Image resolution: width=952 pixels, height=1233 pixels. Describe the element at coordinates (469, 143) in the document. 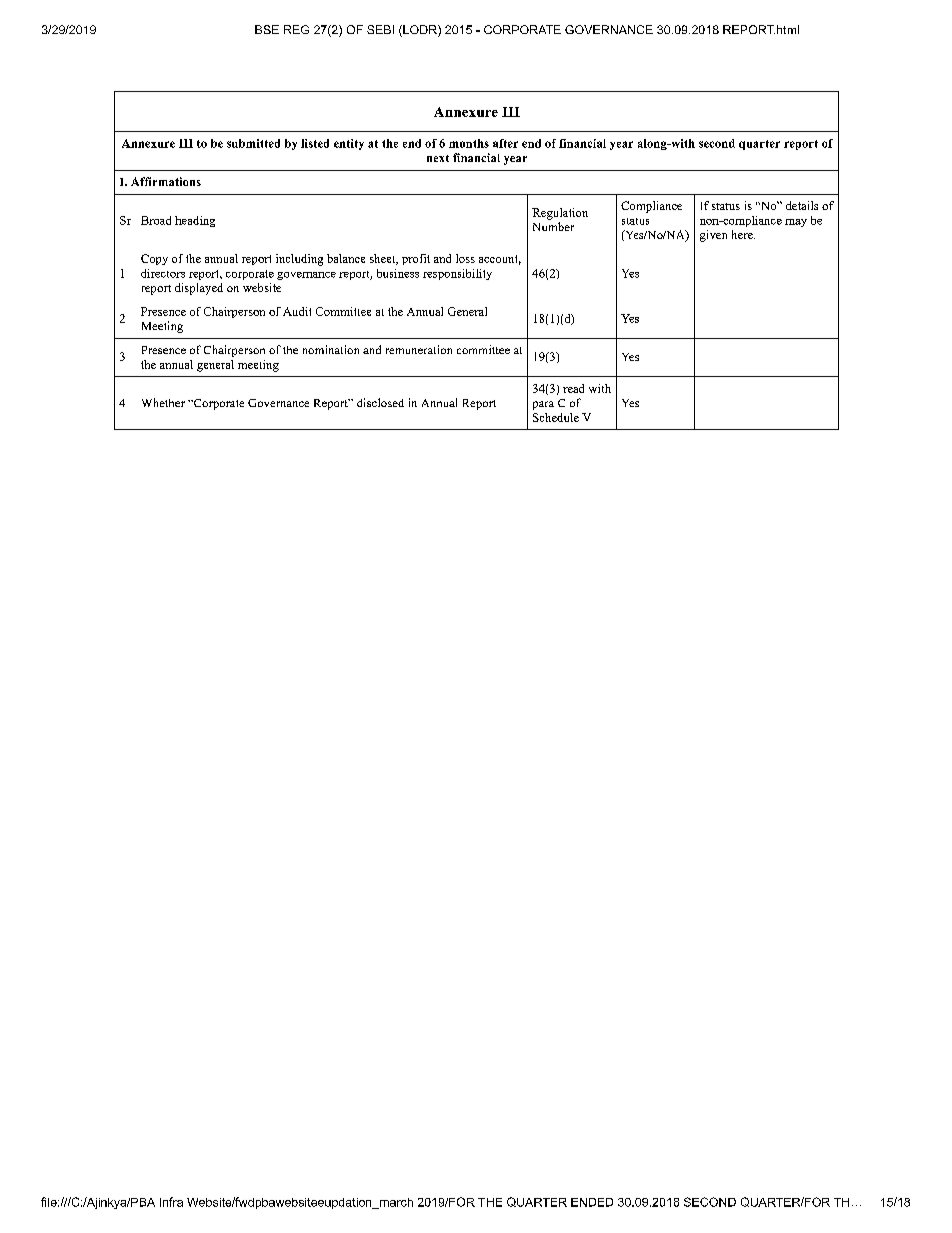

I see `months` at that location.
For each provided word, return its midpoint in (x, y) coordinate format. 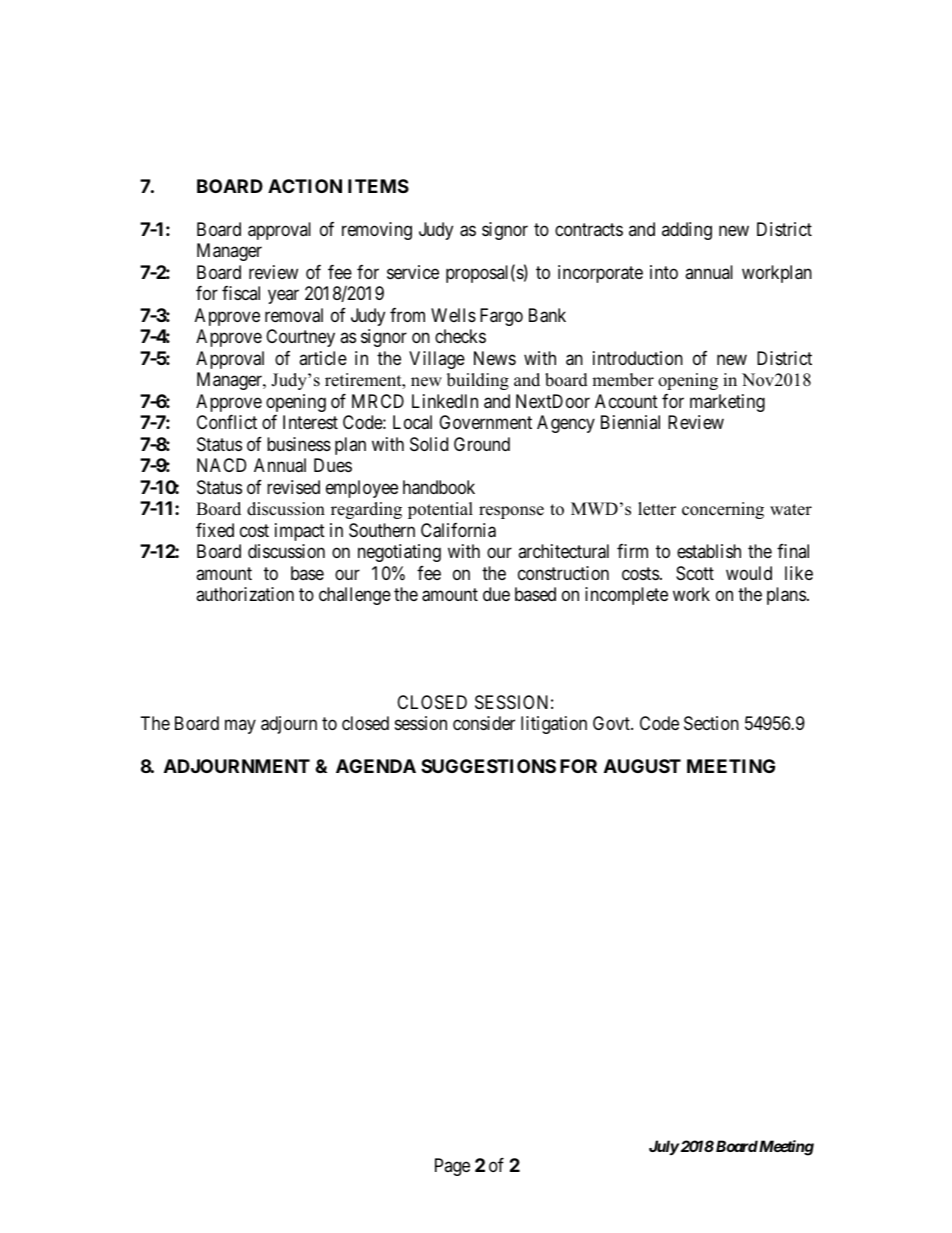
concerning (723, 510)
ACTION (305, 186)
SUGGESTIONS (488, 766)
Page (452, 1167)
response (511, 512)
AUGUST (642, 766)
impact (300, 532)
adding (687, 231)
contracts (589, 229)
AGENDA (376, 766)
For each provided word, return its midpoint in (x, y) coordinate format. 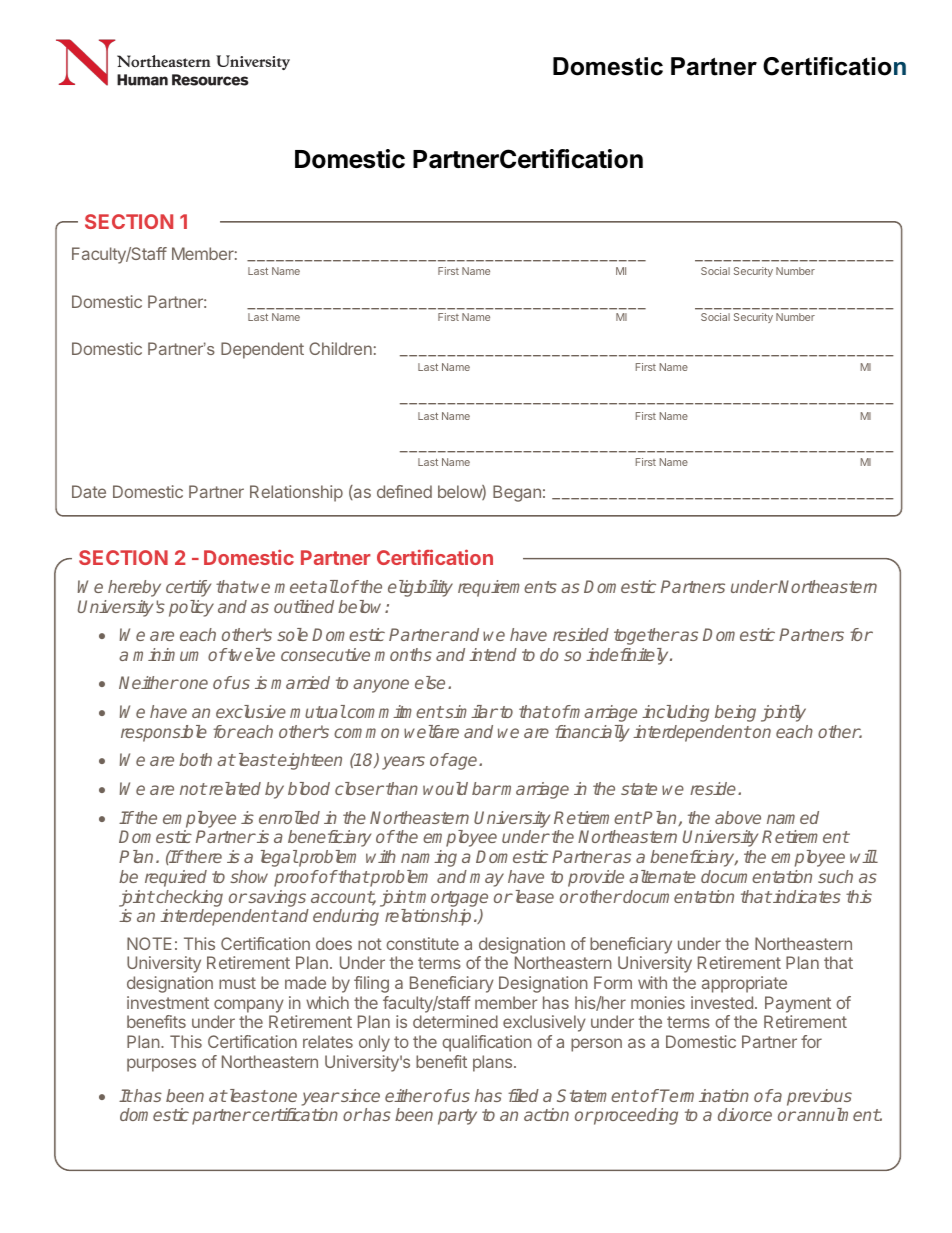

== == ==

Reproduce the lines above with "midpoint" replaced by "center" wherever it occurs, leaving everything else unchanged. Omit the pictures.

(Exercise result)
Image resolution: width=952 pixels, height=1233 pixels. Describe the element at coordinates (469, 143) in the document. 

I see `months` at that location.
For each provided word, return its center in (x, y) coordinate format. 
concerning (723, 510)
ACTION (305, 186)
SUGGESTIONS (488, 766)
Page (452, 1167)
response (511, 512)
AUGUST (642, 766)
impact (300, 532)
adding (687, 231)
contracts (589, 229)
AGENDA (376, 766)
For each provided word, return its center in (x, y) coordinate format. 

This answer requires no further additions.